Last week, I posted on the fight between electric utilities and solar advocates over rooftop solar power. Today, I want to pull back the lens and begin to tackle the bigger question: How should utilities work? What's the right way to provision and manage electricity in the 21st century?
There's very little public discussion of utilities or utility regulations, especially relative to sexier topics like fracking or electric cars. That's mainly because the subject is excruciatingly boring, a thicket of obscure institutions and processes, opaque jargon, and acronyms out the wazoo. Whether PURPA allows IOUs to customize RFPs for low-carbon QFs is actually quite important, but you, dear reader, don't know it, because you fell asleep halfway through this sentence. Utilities are shielded by a force field of tedium.
It's is an unfortunate state of affairs, because this is going to be the century of electricity. Everything that can be electrified will be. (This point calls for its own post, but mark my words: transportation, heat, even lots of industrial work is going to shift to electricity.) So the question of how best to manage electricity is key to both economic competitiveness and ecological sustainability.
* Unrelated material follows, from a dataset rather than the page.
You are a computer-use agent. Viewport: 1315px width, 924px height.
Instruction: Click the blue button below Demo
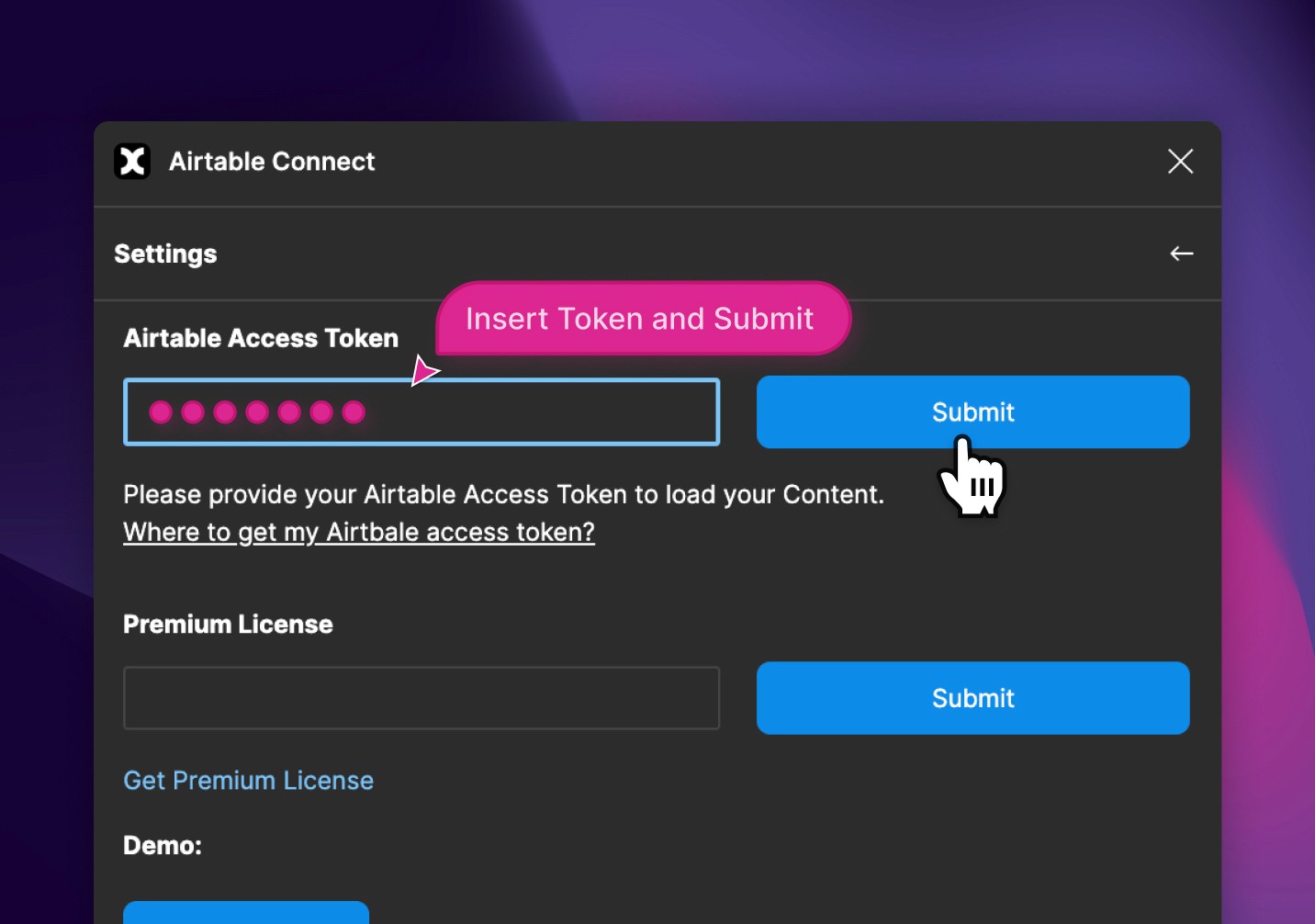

It's time to start talking about utilities. I, your courageous blogger and servant, am going to attempt to lay out, at a high level, how utilities work and why, the challenges facing them, and what a utility more suited to the 21st century might look like. It's a complicated problem, but I think the basics are approachable by ordinary citizens, who very much need to get involved and speak up on these issues. Occupy PUCs! (You'll get that joke after you read my next few posts.)